> **WHAT TO PRODUCE**
Every line of the entries below from the one containing "Rough & Tumble (193, 1988)" to the one containing "Global Green Fund (30, 1920)", both ends included, must be written out exactly. No other line belongs in the answer.

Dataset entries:
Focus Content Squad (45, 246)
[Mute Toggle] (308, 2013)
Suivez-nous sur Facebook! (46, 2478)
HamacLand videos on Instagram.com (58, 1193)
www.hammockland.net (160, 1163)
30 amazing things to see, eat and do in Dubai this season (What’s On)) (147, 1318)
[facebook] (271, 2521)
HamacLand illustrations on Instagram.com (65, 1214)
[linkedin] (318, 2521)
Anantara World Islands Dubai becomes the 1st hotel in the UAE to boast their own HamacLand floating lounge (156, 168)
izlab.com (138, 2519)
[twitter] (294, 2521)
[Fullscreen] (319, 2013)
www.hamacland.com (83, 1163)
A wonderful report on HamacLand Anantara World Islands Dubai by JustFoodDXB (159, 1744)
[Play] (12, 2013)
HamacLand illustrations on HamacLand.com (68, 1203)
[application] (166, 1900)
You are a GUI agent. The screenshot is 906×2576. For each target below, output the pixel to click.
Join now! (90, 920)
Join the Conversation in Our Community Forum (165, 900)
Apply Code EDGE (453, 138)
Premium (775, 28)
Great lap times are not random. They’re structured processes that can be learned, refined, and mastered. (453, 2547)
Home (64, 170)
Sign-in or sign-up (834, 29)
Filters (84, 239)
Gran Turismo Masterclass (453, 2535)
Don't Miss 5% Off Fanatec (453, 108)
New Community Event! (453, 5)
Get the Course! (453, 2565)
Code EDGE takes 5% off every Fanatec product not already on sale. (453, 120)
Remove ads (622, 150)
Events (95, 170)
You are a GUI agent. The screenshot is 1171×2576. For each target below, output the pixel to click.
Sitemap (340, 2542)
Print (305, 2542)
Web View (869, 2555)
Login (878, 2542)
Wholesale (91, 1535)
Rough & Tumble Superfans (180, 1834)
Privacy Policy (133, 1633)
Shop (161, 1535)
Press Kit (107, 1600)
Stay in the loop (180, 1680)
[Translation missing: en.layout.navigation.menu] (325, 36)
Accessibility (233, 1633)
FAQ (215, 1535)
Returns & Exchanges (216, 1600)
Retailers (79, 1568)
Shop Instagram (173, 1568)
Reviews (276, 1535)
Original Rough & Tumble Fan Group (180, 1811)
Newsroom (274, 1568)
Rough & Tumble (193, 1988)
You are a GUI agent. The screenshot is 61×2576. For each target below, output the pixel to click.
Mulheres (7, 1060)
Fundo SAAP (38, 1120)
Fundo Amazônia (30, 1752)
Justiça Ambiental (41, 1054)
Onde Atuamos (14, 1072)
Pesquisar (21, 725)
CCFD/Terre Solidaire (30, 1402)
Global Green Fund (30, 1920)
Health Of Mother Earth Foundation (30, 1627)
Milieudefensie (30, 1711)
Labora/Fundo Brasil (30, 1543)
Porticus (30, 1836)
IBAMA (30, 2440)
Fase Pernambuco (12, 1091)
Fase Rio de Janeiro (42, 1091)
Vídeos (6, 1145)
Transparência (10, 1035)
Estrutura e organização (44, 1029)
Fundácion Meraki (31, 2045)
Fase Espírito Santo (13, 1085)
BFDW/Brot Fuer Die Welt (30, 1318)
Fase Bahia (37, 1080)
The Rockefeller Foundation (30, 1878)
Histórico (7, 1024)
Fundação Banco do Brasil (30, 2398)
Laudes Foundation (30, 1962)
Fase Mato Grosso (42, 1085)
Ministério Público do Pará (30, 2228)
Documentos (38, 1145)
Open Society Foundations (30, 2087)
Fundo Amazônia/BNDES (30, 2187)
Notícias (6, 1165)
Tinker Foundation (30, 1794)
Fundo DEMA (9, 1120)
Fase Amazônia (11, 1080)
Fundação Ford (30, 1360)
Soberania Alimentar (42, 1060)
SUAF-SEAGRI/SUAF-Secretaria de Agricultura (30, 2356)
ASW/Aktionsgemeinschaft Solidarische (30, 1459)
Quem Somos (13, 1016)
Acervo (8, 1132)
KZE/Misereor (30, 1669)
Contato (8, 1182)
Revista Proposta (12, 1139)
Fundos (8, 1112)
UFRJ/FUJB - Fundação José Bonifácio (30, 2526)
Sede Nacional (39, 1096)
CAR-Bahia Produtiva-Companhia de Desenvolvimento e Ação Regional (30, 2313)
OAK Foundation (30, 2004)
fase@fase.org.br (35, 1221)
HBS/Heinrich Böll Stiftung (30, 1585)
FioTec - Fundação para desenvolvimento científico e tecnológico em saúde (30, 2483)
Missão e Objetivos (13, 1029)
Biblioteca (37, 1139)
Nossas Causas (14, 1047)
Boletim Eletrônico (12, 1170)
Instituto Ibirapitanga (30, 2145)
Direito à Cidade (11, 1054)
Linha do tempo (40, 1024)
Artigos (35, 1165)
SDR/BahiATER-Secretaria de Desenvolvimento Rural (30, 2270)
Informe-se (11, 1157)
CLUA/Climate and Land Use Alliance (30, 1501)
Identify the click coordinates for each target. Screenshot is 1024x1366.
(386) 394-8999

> **OUTPUT BELOW**
Rough & Tumble (193, 1988)
You are a GUI agent. The screenshot is 61×2576. For each target below, output the pixel to click.
Mulheres (7, 1060)
Fundo SAAP (38, 1120)
Fundo Amazônia (30, 1752)
Justiça Ambiental (41, 1054)
Onde Atuamos (14, 1072)
Pesquisar (21, 725)
CCFD/Terre Solidaire (30, 1402)
Global Green Fund (30, 1920)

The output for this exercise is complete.